◆ Textauszug:
Entscheidungsstichwort (Thema)
Keine Verbindlichkeit einer Warenverkehrsbescheinigung bei Zweifel an deren Richtigkeit
Leitsatz (amtlich)
1. Auch wenn die Zollbehörde des Ausfuhrlandes eine Warenverkehrsbescheinigung EUR. 1 nicht formell widerrufen hat, sind die Zollbehörden des Einfuhrlandes nicht daran gebunden, wenn sie Zweifel an deren Richtigkeit haben.
2. Grundsätzlich ist die Überprüfung der Warenverkehrsbescheinigung von den Zollbehörden des Ausfuhrlandes durchzuführen; nur in Ausnahmefällen, wenn das Ausfuhrland es an einer sorgfältigen Überprüfung mangeln lässt oder es dem Ausfuhrland unmöglich ist, die notwendigen Feststellungen zu treffen, sind die erforderlichen Feststellungen durch die Zollbehörden des Einfuhrlandes zu treffen.
3. Lässt sich bei der Überprüfung einer Warenverkehrsbescheinigung nicht eindeutig feststellen, dass die Warenverkehrsbescheinigung richtig ist, so ist daraus zu schließen, dass die Ware unbekannten Ursprungs und der Vorzugstarif zu Unrecht gewährt worden ist.
4. Ein aktiver Irrtum der Zollbehörde, der zu einem Absehen von der Nacherhebung der Einfuhrabgaben führt, ist nicht gegeben, wenn die abfertigende Zollstelle die Warenverkehrsbescheinigung zunächst akzeptiert und auf ihrer Grundlage den Präferenzzollsatz angewendet hat.
5. Die Neufassung des Art. 220 Abs. 2 Buchst. b Zollkodex durch die VO (EG) Nr. 2700/2000 kann erst auf Zollschulden angewandt werden, die nach dem Zeitpunkt ihres In-Kraft-Tretens (19. Dezember 2000) entstanden sind.
6. Bei der Entscheidung über die Aussetzung des Verfahrens sind insbesondere prozessökonomische Gesichtspunkte und die Interessen der Beteiligten gegeneinander abzuwägen.
Normenkette
EG Art. 234 Abs. 3; EWGV 2913/92 Art. 220 Abs. 1, 2 Buchst. b, Art. 221; FGO § 74
Verfahrensgang
Tatbestand
I. Die Klägerin und Revisionsklägerin (Klägerin) ließ im Februar 1998 Butter aus der Republik Estland, die bereits 1997 von Estland in ein deutsches Zolllager gebracht worden war, zum freien Verkehr abfertigen. Auf Grund der vorgelegten beiden Warenverkehrsbescheinigungen EUR. 1 vom August 1997 wurde die Ware zum Präferenzzollsatz abgefertigt. Nachdem der Beklagte und Revisionsbeklagte (das Hauptzollamt ―HZA―) Zweifel bekommen hatte, ob es sich bei der Butter tatsächlich um estnische Butter handelte, erhob er mit dem durch Einspruchsschreiben der Klägerin angefochtenen Steueränderungsbescheid den Differenzbetrag zum Drittlandszollsatz nach.

◆ Aufgaben:
A – Beantworte anhand des Textauszugs diese Fragen:
(i) Aus welchem Land stammte die Butter laut den vorgelegten Bescheinigungen?
(ii) In welchem Monat und Jahr ließ die Klägerin die Butter zum freien Verkehr abfertigen?
(iii) An welchem Datum trat die VO (EG) Nr. 2700/2000 in Kraft?
B – Gib aus dem Textauszug den Abschnitt wieder, der mit den Worten „3. Lässt sich“ beginnt und mit „gewährt worden ist.“ endet, und benenne darin „Vorzugstarif“ in „Präferenztarif“ um.
Das anschließende Material wird hierfür nicht benötigt.

◆ Bereitgestelltes Material:
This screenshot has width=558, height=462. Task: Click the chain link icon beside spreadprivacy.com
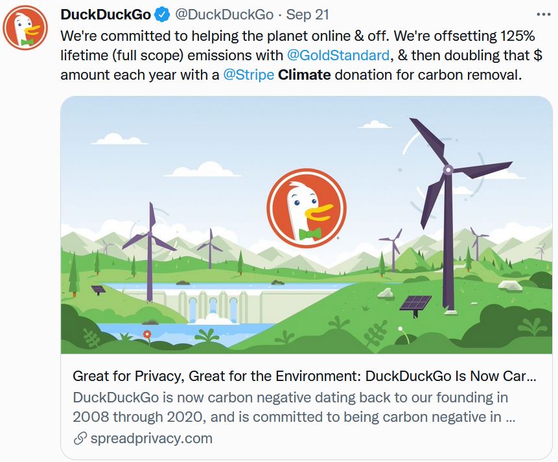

◆ Lösungen:
A –
(i) Aus der Republik Estland.
(ii) Im Februar 1998.
(iii) Am 19. Dezember 2000.

B –
3. Lässt sich bei der Überprüfung einer Warenverkehrsbescheinigung nicht eindeutig feststellen, dass die Warenverkehrsbescheinigung richtig ist, so ist daraus zu schließen, dass die Ware unbekannten Ursprungs und der Präferenztarif zu Unrecht gewährt worden ist.